Du miracle à l’appel

     C’est alors que le récit opère une transition. Le miracle, le signe prodigieux, laisse place à un appel. Après avoir rassuré Simon, Jésus lui annonce le programme qu’il a en tête pour lui : Désormais ce sont des hommes que tu prendras. Cette parole s’adresse à Simon seul, mais se répercute sur les autres pêcheurs témoins de la scène, comme le verset final le laisse entendre.

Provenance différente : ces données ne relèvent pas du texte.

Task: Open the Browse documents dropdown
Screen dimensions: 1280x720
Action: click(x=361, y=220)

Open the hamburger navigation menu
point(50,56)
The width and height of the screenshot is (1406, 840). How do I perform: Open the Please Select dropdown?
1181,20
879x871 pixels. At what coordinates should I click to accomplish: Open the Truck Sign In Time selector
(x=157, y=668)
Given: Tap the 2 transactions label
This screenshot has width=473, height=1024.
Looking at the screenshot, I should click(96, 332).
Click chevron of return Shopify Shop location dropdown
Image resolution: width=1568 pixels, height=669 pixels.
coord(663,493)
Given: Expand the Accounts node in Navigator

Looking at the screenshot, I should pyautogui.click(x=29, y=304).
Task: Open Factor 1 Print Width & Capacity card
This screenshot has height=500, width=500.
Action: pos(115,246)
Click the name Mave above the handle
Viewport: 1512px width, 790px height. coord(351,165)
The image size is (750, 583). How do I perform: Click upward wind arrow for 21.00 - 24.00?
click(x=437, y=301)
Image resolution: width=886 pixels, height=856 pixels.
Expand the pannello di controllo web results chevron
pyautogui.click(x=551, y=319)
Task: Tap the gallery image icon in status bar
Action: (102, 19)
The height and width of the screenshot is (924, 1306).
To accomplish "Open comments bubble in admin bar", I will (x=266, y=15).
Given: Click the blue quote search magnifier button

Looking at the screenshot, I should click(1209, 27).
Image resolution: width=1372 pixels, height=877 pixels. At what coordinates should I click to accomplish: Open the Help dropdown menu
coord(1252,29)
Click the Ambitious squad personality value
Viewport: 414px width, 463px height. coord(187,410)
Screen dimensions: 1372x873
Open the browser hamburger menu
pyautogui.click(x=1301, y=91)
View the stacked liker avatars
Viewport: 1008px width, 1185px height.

     La conclusion a de quoi étonner : les pêcheurs viennent de prendre une quantité incroyable de poisson, sans doute l’équivalent de plusieurs journées de boulot. Mais voilà que laissant tout, ils le suivirent… On voit ici apparaître un thème cher à l’évangéliste Luc : accepter de suivre Jésus suppose des renoncements, un abandon total. Cet appel au détachement fait partie des conditions pour vivre l’Évangile authentiquement et dans le concret de l’existence. Voilà qui devrait habiter notre esprit lorsque nous entrerons en Carême dans quelques jours, avec le mercredi des Cendres.

La vocation d’un prophète

     Deux raisons majeures expliquent le choix de la première lecture pour ce dimanche Isaïe 6, 1-2.3-8. Premièrement, il s’agit d’un récit d’appel, tout comme l’est en partie celui de l’évangile. Deuxièmement, la réaction d’Isaïe s’apparente en tout point à celle de Simon-Pierre, toujours dans l’évangile : il se croit perdu car il est «un homme aux lèvres impures». Il aurait très bien pu lancer, comme l’apôtre : Seigneur, éloigne-toi de moi, car je suis un homme pécheur. Dans le récit évangélique cependant, aucun rite de purification : pas de charbon ardent pour purifier les lèvres de Simon, contrairement à ce qui se passe avec Isaïe dans la première lecture. Dans le régime de la Nouvelle Alliance, la notion de pur et d’impur n’a plus sa raison d’être. Il suffit à Jésus de dire une parole pour que le fossé entre Pierre et lui s’estompe. Un autre élément retient l’attention dans le récit de vocation d’Isaïe : son empressement à répondre à l’appel du Seigneur. La plupart des autres personnages bibliques qui se retrouvent dans la même situation réagissent soit en exprimant des réserves, soit en obéissant, tout simplement. Il y en a même un, Jonas, qui décide de s’enfuir purement et simplement. Isaïe, au contraire, se précipite pour offrir ses services : Moi, je serai ton messager : envoie-moi. Peut-être n’était-il pas conscient de ce dans quoi il s’embarquait…

Isaïe, Paul et Pierre
(1 Co 15, 1-11)

     La deuxième lecture poursuit la séquence d’extraits de la Première lettre aux Corinthiens amorcée il y a quelques dimanches. Le passage n’a donc pas été choisi en fonction des deux autres lectures. Reste qu’il est possible d’établir des liens significatifs entre les trois. À commencer par le récit de Paul concernant les apparitions du Ressuscité à Pierre, puis aux Douze […], ensuite […] à Jacques. C’est tout ce beau monde que Jésus appelle à le suivre dans la lecture évangélique, dans une aventure qui va culminer avec la résurrection du Christ, conformément aux Écritures. Par ailleurs, Paul dit de lui-même : Je suis le plus petit des Apôtres, je ne suis pas digne d’être appelé Apôtre. On croirait entendre Isaïe dans la première lecture proclamer son indignité de se trouver en présence du Seigneur : Malheur à moi! je suis perdu, car je suis un homme aux lèvres impures. Dans les deux cas, les limites exprimées et même les empêchements potentiels ne vont pas contrecarrer le projet divin. Isaïe et Paul, contre toute probabilité, deviendront des témoins hors paire de Dieu.

 

Jean Grou, bibliste

 

Source : Le Feuillet biblique, no 2476. Toute reproduction de ce commentaire, à des fins autres que personnelles, est interdite sans l'autorisation du Centre biblique de Montréal.